(Stored items)
BEGIN

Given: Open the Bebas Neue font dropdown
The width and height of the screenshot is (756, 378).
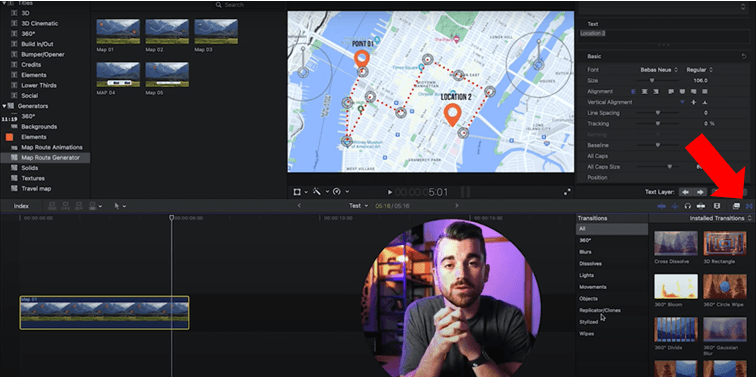Looking at the screenshot, I should click(x=659, y=70).
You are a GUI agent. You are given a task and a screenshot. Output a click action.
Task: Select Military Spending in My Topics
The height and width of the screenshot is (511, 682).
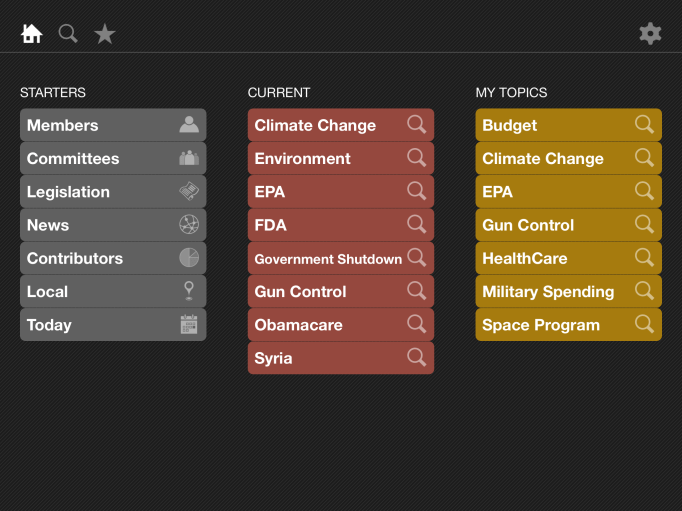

END

Your answer must be an exact copy of the records, minus any pictures.

Given: Open the Bebas Neue font dropdown
The width and height of the screenshot is (756, 378).
Looking at the screenshot, I should click(x=659, y=70).
You are a GUI agent. You are given a task and a screenshot. Output a click action.
Task: Select Military Spending in My Topics
The height and width of the screenshot is (511, 682).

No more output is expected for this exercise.